BRIEF: Retype the lines below word for word, from the one containing "Task: Open the penguin assistant avatar" down to the one containing "point(68,2295)", including both of those lines.

Records from a dataset:

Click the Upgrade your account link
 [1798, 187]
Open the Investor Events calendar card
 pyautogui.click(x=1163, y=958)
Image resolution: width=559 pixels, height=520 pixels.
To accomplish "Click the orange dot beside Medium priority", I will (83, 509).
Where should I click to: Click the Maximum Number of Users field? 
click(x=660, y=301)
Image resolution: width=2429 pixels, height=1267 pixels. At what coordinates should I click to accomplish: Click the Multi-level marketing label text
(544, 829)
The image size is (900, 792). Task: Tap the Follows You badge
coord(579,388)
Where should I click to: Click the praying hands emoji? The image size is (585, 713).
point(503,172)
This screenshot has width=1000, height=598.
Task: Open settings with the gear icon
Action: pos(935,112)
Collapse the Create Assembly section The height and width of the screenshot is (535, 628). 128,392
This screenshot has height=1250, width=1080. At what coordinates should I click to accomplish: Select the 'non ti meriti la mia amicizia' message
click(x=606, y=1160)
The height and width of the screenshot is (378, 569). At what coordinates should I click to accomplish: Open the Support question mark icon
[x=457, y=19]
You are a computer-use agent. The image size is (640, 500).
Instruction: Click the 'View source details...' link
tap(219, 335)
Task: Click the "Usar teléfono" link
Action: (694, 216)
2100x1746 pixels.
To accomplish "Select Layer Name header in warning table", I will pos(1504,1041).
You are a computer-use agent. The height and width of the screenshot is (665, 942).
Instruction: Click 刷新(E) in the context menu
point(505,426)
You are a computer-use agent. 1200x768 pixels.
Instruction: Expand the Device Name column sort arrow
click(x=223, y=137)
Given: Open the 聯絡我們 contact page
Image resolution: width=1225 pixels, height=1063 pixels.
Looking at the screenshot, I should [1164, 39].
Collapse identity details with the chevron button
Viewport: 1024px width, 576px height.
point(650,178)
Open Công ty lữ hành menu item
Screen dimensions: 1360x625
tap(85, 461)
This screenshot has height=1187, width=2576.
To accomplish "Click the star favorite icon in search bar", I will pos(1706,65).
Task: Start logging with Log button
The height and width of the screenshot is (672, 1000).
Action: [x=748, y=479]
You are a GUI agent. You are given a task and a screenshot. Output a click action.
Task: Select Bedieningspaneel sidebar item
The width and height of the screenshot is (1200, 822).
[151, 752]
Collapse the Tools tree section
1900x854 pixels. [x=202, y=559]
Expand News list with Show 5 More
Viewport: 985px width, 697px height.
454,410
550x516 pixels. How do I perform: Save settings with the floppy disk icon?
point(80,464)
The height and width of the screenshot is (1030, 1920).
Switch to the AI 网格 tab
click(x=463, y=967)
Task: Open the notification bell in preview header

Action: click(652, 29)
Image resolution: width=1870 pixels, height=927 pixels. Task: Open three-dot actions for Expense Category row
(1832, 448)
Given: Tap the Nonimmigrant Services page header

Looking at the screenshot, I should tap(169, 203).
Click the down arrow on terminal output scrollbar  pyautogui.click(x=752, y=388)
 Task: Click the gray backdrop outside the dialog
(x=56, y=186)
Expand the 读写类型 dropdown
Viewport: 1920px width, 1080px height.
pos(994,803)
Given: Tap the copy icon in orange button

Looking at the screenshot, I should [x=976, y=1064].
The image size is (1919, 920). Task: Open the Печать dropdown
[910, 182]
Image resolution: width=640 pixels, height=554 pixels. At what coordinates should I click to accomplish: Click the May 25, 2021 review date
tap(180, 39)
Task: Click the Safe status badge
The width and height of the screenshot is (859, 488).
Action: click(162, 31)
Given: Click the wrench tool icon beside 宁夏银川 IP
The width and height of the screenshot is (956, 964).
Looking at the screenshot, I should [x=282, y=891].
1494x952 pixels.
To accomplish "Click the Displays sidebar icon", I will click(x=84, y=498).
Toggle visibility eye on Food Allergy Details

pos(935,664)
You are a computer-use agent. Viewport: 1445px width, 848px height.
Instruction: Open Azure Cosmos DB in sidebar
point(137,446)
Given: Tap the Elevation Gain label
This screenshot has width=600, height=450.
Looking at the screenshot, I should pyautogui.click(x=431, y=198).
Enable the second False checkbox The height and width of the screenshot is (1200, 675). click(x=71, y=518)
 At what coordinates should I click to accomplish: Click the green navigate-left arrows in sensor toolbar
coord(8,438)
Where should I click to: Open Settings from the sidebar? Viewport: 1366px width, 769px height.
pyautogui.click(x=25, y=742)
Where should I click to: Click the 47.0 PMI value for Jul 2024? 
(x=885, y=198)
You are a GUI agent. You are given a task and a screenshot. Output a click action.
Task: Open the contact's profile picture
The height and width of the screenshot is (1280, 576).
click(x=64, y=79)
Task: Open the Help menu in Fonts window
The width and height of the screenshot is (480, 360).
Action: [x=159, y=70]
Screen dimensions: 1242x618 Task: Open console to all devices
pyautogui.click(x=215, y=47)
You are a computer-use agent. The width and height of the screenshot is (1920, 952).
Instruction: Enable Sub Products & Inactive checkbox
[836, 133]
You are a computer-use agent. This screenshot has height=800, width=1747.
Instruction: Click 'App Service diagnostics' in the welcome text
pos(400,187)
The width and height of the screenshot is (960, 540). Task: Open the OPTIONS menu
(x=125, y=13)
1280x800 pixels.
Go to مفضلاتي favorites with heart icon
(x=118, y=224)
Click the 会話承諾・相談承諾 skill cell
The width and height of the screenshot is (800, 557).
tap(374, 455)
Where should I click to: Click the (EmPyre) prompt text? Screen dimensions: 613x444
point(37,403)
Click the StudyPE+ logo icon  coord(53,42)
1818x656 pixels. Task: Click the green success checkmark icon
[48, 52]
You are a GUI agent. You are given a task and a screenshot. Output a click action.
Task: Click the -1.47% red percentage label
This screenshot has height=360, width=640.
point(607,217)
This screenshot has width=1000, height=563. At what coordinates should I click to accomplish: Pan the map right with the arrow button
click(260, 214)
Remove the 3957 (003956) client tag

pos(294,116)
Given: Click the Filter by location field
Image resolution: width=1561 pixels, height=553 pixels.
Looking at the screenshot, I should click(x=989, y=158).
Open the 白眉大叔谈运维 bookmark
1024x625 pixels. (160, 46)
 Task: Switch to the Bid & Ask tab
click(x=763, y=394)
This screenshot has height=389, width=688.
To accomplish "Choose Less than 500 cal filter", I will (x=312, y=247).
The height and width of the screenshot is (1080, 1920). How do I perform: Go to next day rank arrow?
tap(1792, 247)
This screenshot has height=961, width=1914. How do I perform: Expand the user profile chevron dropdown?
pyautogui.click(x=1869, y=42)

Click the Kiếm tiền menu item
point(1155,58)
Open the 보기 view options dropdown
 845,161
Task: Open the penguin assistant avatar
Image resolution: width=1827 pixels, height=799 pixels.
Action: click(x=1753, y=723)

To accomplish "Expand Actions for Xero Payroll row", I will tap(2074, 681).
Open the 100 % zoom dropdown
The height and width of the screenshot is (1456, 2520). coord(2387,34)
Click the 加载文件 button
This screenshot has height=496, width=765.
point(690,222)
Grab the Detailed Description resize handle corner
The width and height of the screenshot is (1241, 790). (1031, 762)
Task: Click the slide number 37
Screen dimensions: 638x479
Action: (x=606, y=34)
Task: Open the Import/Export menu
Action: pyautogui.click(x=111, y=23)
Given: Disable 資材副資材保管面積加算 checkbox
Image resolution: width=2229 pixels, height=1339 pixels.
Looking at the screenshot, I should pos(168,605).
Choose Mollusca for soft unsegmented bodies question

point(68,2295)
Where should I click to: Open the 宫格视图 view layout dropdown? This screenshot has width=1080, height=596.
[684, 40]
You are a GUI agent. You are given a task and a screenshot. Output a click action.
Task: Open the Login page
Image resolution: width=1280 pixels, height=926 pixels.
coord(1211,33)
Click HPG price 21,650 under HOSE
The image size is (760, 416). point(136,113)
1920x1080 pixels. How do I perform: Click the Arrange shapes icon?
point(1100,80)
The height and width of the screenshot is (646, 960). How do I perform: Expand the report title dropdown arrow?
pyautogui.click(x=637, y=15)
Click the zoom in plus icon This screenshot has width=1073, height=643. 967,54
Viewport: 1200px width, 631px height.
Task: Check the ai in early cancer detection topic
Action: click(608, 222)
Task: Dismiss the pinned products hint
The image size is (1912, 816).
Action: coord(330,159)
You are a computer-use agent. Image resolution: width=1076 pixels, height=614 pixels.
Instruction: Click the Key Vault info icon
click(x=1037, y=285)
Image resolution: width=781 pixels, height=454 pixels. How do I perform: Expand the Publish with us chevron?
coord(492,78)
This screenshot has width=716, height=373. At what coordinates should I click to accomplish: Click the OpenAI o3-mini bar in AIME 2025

REPLY:
Task: Open the penguin assistant avatar
Image resolution: width=1827 pixels, height=799 pixels.
Action: click(x=1753, y=723)

To accomplish "Expand Actions for Xero Payroll row", I will tap(2074, 681).
Open the 100 % zoom dropdown
The height and width of the screenshot is (1456, 2520). coord(2387,34)
Click the 加载文件 button
This screenshot has height=496, width=765.
point(690,222)
Grab the Detailed Description resize handle corner
The width and height of the screenshot is (1241, 790). (1031, 762)
Task: Click the slide number 37
Screen dimensions: 638x479
Action: (x=606, y=34)
Task: Open the Import/Export menu
Action: pyautogui.click(x=111, y=23)
Given: Disable 資材副資材保管面積加算 checkbox
Image resolution: width=2229 pixels, height=1339 pixels.
Looking at the screenshot, I should pos(168,605).
Choose Mollusca for soft unsegmented bodies question

point(68,2295)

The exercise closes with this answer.